**Problem to work on**
Copy out exactly the lines from the one containing "Membership (361, 26)" to the end of the records below, both included, and nothing else.

Extracted data entries:
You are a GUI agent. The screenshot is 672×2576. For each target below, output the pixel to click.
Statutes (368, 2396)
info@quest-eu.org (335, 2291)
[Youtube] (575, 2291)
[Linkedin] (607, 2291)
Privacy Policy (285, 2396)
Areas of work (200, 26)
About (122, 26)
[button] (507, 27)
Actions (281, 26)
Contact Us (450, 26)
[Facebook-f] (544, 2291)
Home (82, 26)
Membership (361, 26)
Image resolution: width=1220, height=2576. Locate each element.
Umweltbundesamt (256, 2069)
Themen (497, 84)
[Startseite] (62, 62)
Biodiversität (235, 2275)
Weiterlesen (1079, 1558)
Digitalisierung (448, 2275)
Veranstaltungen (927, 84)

**Answer space**
Membership (361, 26)
Image resolution: width=1220, height=2576. Locate each element.
Umweltbundesamt (256, 2069)
Themen (497, 84)
[Startseite] (62, 62)
Biodiversität (235, 2275)
Weiterlesen (1079, 1558)
Digitalisierung (448, 2275)
Veranstaltungen (927, 84)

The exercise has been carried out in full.